[Metin ve öğelerin yerini bulmaya yönelik kayıtlar]
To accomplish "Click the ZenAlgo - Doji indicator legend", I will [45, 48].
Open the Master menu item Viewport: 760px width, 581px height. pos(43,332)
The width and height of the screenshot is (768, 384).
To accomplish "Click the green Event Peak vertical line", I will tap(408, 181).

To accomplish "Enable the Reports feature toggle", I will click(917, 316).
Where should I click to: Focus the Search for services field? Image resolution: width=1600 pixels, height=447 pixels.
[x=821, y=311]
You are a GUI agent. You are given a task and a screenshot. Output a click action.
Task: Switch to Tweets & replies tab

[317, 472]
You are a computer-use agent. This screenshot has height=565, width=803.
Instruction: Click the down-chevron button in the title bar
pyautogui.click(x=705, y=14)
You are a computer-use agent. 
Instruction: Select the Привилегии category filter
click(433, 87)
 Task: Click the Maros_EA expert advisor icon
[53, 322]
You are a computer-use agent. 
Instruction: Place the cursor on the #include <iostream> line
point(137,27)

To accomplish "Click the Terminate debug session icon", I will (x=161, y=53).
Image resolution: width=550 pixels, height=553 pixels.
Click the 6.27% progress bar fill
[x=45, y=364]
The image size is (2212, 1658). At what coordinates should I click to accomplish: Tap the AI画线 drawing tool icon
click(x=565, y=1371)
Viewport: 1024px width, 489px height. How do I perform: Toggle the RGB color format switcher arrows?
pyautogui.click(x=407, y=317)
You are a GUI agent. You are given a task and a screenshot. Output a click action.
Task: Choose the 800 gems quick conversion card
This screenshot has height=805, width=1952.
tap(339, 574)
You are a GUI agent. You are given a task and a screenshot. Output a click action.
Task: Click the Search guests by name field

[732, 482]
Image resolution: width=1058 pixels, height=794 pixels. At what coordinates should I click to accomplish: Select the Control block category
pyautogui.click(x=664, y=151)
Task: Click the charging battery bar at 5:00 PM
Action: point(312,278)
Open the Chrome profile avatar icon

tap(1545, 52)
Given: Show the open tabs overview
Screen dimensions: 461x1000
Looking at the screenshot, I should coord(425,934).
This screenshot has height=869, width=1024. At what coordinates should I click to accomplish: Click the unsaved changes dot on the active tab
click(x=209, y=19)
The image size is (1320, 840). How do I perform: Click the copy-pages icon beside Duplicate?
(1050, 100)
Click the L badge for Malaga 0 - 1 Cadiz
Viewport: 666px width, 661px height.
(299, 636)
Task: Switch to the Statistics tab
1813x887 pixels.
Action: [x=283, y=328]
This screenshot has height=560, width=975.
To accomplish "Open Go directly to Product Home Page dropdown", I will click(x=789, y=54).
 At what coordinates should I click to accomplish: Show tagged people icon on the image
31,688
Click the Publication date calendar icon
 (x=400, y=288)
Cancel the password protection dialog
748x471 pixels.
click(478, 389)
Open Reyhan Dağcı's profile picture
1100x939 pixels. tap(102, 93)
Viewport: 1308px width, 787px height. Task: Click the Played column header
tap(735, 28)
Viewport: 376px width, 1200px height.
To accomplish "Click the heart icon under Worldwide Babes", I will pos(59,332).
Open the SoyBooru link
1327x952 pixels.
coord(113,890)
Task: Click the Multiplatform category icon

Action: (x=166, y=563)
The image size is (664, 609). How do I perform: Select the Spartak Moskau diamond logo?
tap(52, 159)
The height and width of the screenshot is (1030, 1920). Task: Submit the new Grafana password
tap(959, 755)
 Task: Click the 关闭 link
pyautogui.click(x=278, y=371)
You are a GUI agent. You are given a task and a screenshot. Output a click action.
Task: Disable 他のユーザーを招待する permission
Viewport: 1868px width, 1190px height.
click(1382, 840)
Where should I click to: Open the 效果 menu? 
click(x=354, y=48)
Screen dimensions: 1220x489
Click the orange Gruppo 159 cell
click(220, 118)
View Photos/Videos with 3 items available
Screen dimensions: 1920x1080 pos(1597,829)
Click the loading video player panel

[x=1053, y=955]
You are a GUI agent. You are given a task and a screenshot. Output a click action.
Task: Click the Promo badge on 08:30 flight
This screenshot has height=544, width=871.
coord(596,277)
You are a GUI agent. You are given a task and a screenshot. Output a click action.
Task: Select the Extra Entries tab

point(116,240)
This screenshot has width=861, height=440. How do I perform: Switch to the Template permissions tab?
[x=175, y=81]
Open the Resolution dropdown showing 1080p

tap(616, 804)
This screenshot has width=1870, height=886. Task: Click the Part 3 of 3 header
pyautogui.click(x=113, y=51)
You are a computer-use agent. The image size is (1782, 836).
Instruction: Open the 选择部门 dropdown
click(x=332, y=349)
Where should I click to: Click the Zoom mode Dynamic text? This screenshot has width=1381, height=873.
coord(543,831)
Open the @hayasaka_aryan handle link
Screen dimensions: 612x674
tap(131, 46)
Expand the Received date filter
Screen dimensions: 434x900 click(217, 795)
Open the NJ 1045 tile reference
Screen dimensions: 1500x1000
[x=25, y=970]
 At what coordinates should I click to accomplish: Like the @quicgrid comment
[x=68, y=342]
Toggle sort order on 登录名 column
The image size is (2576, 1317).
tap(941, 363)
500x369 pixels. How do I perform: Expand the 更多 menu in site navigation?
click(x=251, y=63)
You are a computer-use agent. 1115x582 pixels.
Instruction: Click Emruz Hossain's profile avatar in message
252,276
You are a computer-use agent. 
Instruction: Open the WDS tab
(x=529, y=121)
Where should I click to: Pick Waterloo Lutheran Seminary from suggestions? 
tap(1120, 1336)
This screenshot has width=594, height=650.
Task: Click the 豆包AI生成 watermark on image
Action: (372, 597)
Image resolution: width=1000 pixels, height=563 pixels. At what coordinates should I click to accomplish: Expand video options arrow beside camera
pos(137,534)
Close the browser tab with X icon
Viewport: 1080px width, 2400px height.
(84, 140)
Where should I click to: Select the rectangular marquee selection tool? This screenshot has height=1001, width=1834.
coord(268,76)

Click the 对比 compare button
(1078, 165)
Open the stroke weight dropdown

Alıştırma Görevi:
Yukarıdaki kayıtların tamamını lütfen hiçbir değişiklik yapmadan satır satır çoğaltın.

Nihai Sonuç:
To accomplish "Click the ZenAlgo - Doji indicator legend", I will [45, 48].
Open the Master menu item Viewport: 760px width, 581px height. pos(43,332)
The width and height of the screenshot is (768, 384).
To accomplish "Click the green Event Peak vertical line", I will tap(408, 181).

To accomplish "Enable the Reports feature toggle", I will click(917, 316).
Where should I click to: Focus the Search for services field? Image resolution: width=1600 pixels, height=447 pixels.
[x=821, y=311]
You are a GUI agent. You are given a task and a screenshot. Output a click action.
Task: Switch to Tweets & replies tab

[317, 472]
You are a computer-use agent. This screenshot has height=565, width=803.
Instruction: Click the down-chevron button in the title bar
pyautogui.click(x=705, y=14)
You are a computer-use agent. 
Instruction: Select the Привилегии category filter
click(433, 87)
 Task: Click the Maros_EA expert advisor icon
[53, 322]
You are a computer-use agent. 
Instruction: Place the cursor on the #include <iostream> line
point(137,27)

To accomplish "Click the Terminate debug session icon", I will (x=161, y=53).
Image resolution: width=550 pixels, height=553 pixels.
Click the 6.27% progress bar fill
[x=45, y=364]
The image size is (2212, 1658). At what coordinates should I click to accomplish: Tap the AI画线 drawing tool icon
click(x=565, y=1371)
Viewport: 1024px width, 489px height. How do I perform: Toggle the RGB color format switcher arrows?
pyautogui.click(x=407, y=317)
You are a GUI agent. You are given a task and a screenshot. Output a click action.
Task: Choose the 800 gems quick conversion card
This screenshot has height=805, width=1952.
tap(339, 574)
You are a GUI agent. You are given a task and a screenshot. Output a click action.
Task: Click the Search guests by name field

[732, 482]
Image resolution: width=1058 pixels, height=794 pixels. At what coordinates should I click to accomplish: Select the Control block category
pyautogui.click(x=664, y=151)
Task: Click the charging battery bar at 5:00 PM
Action: point(312,278)
Open the Chrome profile avatar icon

tap(1545, 52)
Given: Show the open tabs overview
Screen dimensions: 461x1000
Looking at the screenshot, I should coord(425,934).
This screenshot has height=869, width=1024. At what coordinates should I click to accomplish: Click the unsaved changes dot on the active tab
click(x=209, y=19)
The image size is (1320, 840). How do I perform: Click the copy-pages icon beside Duplicate?
(1050, 100)
Click the L badge for Malaga 0 - 1 Cadiz
Viewport: 666px width, 661px height.
(299, 636)
Task: Switch to the Statistics tab
1813x887 pixels.
Action: [x=283, y=328]
This screenshot has height=560, width=975.
To accomplish "Open Go directly to Product Home Page dropdown", I will click(x=789, y=54).
 At what coordinates should I click to accomplish: Show tagged people icon on the image
31,688
Click the Publication date calendar icon
 (x=400, y=288)
Cancel the password protection dialog
748x471 pixels.
click(478, 389)
Open Reyhan Dağcı's profile picture
1100x939 pixels. tap(102, 93)
Viewport: 1308px width, 787px height. Task: Click the Played column header
tap(735, 28)
Viewport: 376px width, 1200px height.
To accomplish "Click the heart icon under Worldwide Babes", I will pos(59,332).
Open the SoyBooru link
1327x952 pixels.
coord(113,890)
Task: Click the Multiplatform category icon

Action: (x=166, y=563)
The image size is (664, 609). How do I perform: Select the Spartak Moskau diamond logo?
tap(52, 159)
The height and width of the screenshot is (1030, 1920). Task: Submit the new Grafana password
tap(959, 755)
 Task: Click the 关闭 link
pyautogui.click(x=278, y=371)
You are a GUI agent. You are given a task and a screenshot. Output a click action.
Task: Disable 他のユーザーを招待する permission
Viewport: 1868px width, 1190px height.
click(1382, 840)
Where should I click to: Open the 效果 menu? 
click(x=354, y=48)
Screen dimensions: 1220x489
Click the orange Gruppo 159 cell
click(220, 118)
View Photos/Videos with 3 items available
Screen dimensions: 1920x1080 pos(1597,829)
Click the loading video player panel

[x=1053, y=955]
You are a GUI agent. You are given a task and a screenshot. Output a click action.
Task: Click the Promo badge on 08:30 flight
This screenshot has height=544, width=871.
coord(596,277)
You are a GUI agent. You are given a task and a screenshot. Output a click action.
Task: Select the Extra Entries tab

point(116,240)
This screenshot has width=861, height=440. How do I perform: Switch to the Template permissions tab?
[x=175, y=81]
Open the Resolution dropdown showing 1080p

tap(616, 804)
This screenshot has width=1870, height=886. Task: Click the Part 3 of 3 header
pyautogui.click(x=113, y=51)
You are a computer-use agent. The image size is (1782, 836).
Instruction: Open the 选择部门 dropdown
click(x=332, y=349)
Where should I click to: Click the Zoom mode Dynamic text? This screenshot has width=1381, height=873.
coord(543,831)
Open the @hayasaka_aryan handle link
Screen dimensions: 612x674
tap(131, 46)
Expand the Received date filter
Screen dimensions: 434x900 click(217, 795)
Open the NJ 1045 tile reference
Screen dimensions: 1500x1000
[x=25, y=970]
 At what coordinates should I click to accomplish: Like the @quicgrid comment
[x=68, y=342]
Toggle sort order on 登录名 column
The image size is (2576, 1317).
tap(941, 363)
500x369 pixels. How do I perform: Expand the 更多 menu in site navigation?
click(x=251, y=63)
You are a computer-use agent. 1115x582 pixels.
Instruction: Click Emruz Hossain's profile avatar in message
252,276
You are a computer-use agent. 
Instruction: Open the WDS tab
(x=529, y=121)
Where should I click to: Pick Waterloo Lutheran Seminary from suggestions? 
tap(1120, 1336)
This screenshot has width=594, height=650.
Task: Click the 豆包AI生成 watermark on image
Action: (372, 597)
Image resolution: width=1000 pixels, height=563 pixels. At what coordinates should I click to accomplish: Expand video options arrow beside camera
pos(137,534)
Close the browser tab with X icon
Viewport: 1080px width, 2400px height.
(84, 140)
Where should I click to: Select the rectangular marquee selection tool? This screenshot has height=1001, width=1834.
coord(268,76)

Click the 对比 compare button
(1078, 165)
Open the stroke weight dropdown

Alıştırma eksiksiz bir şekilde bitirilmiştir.